Sharon’s favorite — eggplant Parmesan — is not one of mine, so I’ll leave the superlatives to her on that one.
Me, I’m a soup guy. Having cooked in a couple of restaurants that specialized in the soup-and-sandwich trade, I appreciate the effort that goes into a good pot.
The first, obvious, hallmark of a good soup is the amount of stuff in it … there are few things more deflating than dipping your spoon into a bowl of soup for a first taste and have it come out with only broth.
Not that there’s anything wrong with broth, mind you. You can’t make a good soup without a good stock and there are no shortcuts to a good stock: it takes a big, heavy pot, hours of slow heat and high-quality ingredients. Veggies take sautéing to bring out their latent sugars; fat from meat needs to be browned off; the seasonings you add first thing in the morning to start building the flavors are as important as the last pinch of salt.
It has more of the alchemist than the recipe writer about it.
One chef I used to work with had a flair with vegetarian soups we all envied. His secret turned out to be the herb tea he sipped each morning. He would grind the contents of a tea bag — Lemon Lift or some such fruity concoction, not black tea — between palm and thumb, then add it to the first batch of hot oil with aromatic veggies like onions and garlic. It added a depth and complexity, and the crushed tea leaves would disappear into the 3-gallon pot as just another ingredient.
Started in the early hours, long before the customers arrive, soup making is hot and potentially painful work: 5 gallons of cream stock at full boil is nothing to play around.
Done right, and customers won’t notice if they get a spoonful of nothing but broth; done wrong, and nothing will completely disguise a thin stock.
That’s the joy of Costantino’s downtown Center Street location. It is literally a hole in the wall, maybe 6 feet across, stuffed with a small display case for salads and sandwiches and half a dozen pots of soup. There’s a cooler for soft drinks and just enough room for a customer with a cup of soup in a brown bag to squeeze past the ones serving themselves from the row of steam kettles along one wall. The adjacent walkway to Center Street Alley is wider.

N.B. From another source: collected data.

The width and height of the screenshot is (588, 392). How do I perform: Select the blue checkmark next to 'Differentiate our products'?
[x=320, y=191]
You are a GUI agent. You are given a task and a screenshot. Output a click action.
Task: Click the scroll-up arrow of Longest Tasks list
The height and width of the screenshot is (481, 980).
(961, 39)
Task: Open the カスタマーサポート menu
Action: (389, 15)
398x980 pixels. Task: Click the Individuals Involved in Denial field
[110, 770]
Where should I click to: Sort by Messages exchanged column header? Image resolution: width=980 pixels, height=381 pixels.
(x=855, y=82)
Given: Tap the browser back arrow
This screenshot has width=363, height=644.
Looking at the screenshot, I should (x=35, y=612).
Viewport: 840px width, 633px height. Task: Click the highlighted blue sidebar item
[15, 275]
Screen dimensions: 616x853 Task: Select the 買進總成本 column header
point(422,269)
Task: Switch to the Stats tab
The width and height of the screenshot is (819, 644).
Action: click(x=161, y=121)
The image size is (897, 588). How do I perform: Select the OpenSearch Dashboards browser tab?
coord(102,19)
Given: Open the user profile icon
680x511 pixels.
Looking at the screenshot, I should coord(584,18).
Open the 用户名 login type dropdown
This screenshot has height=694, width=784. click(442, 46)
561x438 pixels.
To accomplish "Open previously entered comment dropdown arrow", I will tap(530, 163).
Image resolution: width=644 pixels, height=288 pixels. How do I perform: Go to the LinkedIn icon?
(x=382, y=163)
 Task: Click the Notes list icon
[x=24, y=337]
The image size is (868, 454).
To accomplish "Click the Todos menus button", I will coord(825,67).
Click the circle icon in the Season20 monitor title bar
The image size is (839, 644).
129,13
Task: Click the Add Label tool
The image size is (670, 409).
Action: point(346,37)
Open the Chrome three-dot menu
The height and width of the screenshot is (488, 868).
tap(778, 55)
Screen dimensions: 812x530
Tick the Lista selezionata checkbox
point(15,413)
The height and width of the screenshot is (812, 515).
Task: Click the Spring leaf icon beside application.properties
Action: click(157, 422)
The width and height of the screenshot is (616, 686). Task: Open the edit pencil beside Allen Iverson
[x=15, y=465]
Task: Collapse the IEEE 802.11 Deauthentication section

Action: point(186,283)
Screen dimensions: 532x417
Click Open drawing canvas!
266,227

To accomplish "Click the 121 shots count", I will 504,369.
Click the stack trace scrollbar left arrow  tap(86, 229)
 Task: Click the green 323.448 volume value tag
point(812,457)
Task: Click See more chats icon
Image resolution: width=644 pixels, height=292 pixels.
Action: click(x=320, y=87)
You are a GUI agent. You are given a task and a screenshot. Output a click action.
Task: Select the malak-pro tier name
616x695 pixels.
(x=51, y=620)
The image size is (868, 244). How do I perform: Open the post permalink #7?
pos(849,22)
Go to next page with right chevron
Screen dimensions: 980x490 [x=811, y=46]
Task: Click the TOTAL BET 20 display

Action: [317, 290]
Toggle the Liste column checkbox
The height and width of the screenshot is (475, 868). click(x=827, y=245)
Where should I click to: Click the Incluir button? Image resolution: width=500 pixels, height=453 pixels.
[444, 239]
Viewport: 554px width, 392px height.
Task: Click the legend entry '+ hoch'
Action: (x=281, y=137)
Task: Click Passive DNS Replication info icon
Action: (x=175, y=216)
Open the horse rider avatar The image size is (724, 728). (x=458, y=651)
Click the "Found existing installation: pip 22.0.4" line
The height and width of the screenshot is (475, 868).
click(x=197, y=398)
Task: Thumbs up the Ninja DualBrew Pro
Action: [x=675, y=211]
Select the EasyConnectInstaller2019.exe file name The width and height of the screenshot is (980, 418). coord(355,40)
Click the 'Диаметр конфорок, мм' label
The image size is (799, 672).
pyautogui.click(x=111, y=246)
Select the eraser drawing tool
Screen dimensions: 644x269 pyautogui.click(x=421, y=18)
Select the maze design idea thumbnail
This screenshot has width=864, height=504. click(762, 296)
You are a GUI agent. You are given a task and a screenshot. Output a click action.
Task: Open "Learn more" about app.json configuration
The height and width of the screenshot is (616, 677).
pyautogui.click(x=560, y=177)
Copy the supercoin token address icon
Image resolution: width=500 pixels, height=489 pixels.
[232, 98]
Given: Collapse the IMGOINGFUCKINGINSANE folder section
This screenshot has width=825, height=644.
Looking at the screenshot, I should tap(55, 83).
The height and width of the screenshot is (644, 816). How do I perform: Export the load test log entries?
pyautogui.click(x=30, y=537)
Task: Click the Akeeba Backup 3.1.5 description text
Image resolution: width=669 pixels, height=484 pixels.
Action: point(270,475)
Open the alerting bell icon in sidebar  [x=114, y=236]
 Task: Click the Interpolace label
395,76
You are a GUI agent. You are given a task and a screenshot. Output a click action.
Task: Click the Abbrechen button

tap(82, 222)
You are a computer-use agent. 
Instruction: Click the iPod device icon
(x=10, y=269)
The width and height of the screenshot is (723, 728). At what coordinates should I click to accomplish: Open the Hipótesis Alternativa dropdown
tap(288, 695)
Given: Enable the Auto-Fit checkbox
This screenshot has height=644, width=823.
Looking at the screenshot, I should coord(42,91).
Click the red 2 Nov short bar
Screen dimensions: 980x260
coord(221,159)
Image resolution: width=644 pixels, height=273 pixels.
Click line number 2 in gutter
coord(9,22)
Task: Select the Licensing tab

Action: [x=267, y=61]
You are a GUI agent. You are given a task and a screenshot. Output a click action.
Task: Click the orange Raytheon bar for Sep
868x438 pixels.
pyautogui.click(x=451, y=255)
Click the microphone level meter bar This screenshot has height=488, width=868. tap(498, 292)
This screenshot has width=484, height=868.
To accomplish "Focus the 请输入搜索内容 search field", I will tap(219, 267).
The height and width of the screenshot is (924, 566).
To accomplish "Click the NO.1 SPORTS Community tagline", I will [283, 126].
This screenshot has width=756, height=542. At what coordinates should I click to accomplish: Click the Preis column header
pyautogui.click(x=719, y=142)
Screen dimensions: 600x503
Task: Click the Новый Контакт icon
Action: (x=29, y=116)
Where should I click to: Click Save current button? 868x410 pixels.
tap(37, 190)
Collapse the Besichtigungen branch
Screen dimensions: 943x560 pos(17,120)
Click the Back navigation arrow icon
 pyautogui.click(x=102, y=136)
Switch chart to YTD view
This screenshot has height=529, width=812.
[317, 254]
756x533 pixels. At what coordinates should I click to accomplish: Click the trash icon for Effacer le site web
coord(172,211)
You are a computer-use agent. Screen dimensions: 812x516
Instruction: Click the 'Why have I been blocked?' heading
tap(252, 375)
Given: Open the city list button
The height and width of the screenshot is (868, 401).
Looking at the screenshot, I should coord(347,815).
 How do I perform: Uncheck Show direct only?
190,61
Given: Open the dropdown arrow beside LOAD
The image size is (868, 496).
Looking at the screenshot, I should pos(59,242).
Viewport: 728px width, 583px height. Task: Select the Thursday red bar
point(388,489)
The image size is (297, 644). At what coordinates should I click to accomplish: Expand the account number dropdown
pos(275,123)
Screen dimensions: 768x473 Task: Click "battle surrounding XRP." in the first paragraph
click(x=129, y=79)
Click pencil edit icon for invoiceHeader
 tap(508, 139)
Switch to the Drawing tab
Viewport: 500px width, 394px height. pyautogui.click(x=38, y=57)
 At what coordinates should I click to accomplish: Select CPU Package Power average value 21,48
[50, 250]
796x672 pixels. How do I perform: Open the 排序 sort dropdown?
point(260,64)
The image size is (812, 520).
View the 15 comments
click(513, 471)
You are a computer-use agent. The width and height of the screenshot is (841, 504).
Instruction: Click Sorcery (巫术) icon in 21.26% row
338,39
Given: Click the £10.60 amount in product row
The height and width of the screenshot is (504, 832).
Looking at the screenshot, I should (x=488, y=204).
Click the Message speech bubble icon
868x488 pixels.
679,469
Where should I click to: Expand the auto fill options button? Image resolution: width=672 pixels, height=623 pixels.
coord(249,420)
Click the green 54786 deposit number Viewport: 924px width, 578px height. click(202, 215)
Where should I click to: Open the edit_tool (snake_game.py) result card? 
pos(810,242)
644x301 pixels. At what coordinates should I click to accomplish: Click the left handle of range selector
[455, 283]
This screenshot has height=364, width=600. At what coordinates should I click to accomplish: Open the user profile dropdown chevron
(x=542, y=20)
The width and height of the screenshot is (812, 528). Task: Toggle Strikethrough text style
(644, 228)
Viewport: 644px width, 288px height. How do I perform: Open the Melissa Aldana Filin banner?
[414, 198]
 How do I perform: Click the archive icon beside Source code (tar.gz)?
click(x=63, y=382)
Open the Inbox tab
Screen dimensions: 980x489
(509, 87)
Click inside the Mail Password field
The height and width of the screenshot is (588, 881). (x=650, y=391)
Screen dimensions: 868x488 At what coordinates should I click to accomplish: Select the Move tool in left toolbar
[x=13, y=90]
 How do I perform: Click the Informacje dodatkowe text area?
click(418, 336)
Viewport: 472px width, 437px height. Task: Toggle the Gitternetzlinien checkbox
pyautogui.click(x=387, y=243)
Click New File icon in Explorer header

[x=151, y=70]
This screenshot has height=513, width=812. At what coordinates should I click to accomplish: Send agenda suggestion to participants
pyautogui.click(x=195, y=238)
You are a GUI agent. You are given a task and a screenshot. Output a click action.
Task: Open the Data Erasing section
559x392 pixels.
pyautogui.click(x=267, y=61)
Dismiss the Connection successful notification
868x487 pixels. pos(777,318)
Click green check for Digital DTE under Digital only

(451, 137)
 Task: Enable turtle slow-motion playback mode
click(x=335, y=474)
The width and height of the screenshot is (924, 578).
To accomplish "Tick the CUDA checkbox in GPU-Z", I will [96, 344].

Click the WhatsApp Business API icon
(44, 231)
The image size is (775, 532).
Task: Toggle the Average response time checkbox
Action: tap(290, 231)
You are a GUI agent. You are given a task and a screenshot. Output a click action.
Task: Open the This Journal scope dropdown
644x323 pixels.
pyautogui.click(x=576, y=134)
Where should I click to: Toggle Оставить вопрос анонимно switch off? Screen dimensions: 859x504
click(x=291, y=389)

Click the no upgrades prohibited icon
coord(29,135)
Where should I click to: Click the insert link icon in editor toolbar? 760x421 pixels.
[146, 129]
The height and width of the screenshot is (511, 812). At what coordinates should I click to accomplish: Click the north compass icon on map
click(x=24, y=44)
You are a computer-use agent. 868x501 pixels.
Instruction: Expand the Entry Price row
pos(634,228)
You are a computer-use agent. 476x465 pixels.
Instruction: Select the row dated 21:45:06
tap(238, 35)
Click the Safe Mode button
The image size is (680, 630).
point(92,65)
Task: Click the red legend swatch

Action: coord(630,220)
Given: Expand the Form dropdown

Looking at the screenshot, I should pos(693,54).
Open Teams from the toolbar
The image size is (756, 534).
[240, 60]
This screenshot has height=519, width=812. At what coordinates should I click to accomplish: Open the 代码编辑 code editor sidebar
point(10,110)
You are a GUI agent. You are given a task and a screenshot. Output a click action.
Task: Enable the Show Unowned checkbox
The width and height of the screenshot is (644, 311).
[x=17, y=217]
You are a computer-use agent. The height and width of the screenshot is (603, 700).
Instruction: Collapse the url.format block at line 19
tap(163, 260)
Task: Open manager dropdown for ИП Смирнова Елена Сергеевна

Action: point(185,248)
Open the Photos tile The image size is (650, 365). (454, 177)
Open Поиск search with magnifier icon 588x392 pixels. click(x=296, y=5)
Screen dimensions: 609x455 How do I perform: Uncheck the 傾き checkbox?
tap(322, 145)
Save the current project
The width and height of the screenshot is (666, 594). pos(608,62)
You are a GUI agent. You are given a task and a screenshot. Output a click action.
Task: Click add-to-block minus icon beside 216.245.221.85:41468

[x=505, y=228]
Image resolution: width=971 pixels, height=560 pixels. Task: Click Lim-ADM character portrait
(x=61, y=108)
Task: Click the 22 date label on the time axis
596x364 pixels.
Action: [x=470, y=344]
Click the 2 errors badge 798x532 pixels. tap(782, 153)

The soups are all good. A typical list, off the top of my head, might include a seafood chowder, chicken noodle, tomato basil, sausage pomodoro, cream of asparagus and the standby, pasta e fagioli — pasta and bean. The local accent has turned the name into something like “pastafazhool,” but pronunciation is less of an issue with self-serve than in a sit-down place with a menu.
Costantino’s version is a hearty vegetable soup with beans, with a little pot of noodles on the side so they don’t get soggy. Like I said, the soups are strictly self-serve, in your choice of three sizes. Get there before they run out and there’s a small, varying selection of sandwiches, wraps and salads. Unless you’re particularly hungry, a medium soup with an extra slice of bread is a good-sized lunch; soup and a half-sandwich or salad will fill you up.
The main location, on Terrill Street, up the hill and just across Route 4, is the opposite in terms of space.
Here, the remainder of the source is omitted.